• [Task to carry out]: Scan the records that follow, and whenever a line has the word "column", copy it.

(Stored records)
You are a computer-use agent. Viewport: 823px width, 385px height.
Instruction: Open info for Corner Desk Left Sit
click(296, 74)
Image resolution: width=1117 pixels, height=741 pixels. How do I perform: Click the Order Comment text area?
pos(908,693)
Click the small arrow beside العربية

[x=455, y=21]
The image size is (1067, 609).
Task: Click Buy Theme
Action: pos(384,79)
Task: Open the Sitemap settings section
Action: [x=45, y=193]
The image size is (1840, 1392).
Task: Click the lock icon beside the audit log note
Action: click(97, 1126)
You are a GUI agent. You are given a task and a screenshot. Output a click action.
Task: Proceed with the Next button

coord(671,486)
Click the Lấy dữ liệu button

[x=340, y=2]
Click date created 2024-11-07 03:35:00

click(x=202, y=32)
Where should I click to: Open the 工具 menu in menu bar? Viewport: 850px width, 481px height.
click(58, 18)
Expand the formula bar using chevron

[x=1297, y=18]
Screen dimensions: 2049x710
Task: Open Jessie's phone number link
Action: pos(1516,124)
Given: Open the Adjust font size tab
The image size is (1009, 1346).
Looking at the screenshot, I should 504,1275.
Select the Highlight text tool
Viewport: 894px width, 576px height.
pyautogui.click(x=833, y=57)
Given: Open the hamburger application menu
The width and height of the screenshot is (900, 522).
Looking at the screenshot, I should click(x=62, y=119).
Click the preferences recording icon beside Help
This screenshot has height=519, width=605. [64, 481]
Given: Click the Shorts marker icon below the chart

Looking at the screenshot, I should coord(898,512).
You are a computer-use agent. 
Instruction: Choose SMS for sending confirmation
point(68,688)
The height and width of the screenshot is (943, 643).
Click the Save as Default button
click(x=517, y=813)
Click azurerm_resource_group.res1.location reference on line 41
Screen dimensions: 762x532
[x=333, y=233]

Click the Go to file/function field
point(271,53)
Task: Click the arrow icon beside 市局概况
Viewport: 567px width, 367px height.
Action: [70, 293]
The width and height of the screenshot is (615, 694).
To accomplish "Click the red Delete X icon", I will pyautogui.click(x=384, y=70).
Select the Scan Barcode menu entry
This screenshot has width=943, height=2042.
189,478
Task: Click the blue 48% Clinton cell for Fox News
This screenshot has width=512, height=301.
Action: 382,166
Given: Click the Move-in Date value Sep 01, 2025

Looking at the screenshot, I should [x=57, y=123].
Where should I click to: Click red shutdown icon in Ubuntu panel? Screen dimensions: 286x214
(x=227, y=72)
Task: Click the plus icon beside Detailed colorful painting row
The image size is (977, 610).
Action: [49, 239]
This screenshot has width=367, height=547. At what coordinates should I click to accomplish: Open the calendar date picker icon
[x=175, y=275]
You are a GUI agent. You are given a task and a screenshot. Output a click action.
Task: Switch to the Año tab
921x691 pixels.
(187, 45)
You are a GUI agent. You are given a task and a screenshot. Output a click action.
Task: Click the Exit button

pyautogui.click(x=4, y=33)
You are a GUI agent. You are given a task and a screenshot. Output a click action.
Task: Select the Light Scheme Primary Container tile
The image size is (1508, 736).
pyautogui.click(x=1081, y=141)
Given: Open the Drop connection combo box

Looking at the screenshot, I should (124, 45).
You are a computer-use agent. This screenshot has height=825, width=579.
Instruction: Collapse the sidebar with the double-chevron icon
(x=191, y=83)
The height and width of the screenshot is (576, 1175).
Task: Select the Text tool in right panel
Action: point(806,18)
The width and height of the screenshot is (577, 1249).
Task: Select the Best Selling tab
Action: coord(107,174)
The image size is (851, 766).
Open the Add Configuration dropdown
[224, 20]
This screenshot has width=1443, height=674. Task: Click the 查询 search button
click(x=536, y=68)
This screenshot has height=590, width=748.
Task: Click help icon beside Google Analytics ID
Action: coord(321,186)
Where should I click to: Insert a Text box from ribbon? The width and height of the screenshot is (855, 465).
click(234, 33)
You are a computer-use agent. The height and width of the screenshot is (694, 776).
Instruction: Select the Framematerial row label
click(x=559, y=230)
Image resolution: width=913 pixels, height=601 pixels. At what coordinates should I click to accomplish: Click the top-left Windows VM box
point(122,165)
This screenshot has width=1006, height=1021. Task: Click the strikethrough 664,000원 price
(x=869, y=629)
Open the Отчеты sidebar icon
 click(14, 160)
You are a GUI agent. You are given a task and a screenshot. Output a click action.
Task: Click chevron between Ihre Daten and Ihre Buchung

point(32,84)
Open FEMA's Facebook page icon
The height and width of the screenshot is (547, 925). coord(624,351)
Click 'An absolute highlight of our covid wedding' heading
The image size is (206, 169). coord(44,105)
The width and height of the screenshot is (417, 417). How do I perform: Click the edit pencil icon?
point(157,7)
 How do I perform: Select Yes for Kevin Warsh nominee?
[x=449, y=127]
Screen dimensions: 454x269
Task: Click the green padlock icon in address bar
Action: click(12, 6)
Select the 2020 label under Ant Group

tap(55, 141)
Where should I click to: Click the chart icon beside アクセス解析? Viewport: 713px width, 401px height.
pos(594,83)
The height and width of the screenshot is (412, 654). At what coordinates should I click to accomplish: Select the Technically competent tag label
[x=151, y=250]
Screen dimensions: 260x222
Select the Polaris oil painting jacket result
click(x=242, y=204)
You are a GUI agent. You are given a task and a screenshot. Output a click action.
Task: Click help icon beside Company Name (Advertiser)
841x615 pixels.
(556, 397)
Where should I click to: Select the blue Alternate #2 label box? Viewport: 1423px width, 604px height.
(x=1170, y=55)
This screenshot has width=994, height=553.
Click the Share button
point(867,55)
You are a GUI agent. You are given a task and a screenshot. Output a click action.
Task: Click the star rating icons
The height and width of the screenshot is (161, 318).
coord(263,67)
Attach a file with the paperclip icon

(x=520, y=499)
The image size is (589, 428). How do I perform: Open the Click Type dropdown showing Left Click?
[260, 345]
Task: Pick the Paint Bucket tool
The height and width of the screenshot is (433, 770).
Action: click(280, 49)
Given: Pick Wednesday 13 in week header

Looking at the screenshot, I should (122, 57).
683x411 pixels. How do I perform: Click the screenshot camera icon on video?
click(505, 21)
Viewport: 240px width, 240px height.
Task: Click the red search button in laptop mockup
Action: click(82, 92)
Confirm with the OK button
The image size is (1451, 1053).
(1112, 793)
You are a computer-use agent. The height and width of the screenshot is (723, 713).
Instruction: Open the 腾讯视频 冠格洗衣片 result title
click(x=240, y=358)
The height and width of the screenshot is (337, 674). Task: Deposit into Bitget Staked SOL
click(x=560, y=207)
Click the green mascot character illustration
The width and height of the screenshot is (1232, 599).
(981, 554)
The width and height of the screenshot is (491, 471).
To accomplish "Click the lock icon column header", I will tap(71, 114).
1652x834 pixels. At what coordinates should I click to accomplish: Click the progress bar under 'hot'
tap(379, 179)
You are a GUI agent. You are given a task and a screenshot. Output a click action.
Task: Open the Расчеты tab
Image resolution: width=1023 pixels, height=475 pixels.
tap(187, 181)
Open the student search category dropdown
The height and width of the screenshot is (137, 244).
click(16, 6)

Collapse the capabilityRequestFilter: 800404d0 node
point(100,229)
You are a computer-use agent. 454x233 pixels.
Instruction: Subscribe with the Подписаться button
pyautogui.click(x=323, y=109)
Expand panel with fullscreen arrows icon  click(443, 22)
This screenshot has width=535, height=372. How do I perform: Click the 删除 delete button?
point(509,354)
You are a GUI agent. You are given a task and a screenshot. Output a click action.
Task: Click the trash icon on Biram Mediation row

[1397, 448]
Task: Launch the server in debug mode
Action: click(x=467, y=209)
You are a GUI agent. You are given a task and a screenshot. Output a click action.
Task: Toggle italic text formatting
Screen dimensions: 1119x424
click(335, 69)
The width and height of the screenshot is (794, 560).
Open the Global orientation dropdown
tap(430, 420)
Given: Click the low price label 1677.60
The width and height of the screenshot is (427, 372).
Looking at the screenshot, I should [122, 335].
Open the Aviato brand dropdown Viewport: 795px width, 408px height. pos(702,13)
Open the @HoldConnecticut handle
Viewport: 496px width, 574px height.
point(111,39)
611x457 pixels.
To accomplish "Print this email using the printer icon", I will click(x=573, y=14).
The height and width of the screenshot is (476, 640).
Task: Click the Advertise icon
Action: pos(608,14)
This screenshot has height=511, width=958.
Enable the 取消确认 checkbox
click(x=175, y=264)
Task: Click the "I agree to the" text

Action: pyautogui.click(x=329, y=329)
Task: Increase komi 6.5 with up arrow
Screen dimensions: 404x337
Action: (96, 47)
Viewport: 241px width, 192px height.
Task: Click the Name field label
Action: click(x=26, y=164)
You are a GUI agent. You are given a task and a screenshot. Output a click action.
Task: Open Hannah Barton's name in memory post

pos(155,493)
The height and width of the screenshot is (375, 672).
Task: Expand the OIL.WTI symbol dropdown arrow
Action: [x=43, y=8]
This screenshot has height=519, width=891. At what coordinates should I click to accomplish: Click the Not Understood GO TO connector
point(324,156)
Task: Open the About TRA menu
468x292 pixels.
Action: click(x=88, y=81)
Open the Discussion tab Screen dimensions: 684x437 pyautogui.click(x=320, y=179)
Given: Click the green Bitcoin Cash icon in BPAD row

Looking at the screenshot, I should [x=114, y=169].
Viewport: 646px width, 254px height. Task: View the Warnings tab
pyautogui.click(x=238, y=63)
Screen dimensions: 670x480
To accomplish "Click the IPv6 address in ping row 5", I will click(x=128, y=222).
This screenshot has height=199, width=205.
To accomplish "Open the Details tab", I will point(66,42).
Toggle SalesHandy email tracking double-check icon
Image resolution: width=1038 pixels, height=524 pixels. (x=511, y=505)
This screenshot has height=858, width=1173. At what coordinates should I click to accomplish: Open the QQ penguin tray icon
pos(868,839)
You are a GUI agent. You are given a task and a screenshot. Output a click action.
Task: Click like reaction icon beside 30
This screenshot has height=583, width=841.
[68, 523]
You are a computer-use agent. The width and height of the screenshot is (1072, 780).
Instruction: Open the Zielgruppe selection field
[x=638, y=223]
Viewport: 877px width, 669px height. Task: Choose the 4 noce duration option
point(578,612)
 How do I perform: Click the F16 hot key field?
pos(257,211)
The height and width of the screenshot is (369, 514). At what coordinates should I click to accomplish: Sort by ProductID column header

• [Task output]:
To accomplish "Click the lock icon column header", I will tap(71, 114).
The height and width of the screenshot is (369, 514). At what coordinates should I click to accomplish: Sort by ProductID column header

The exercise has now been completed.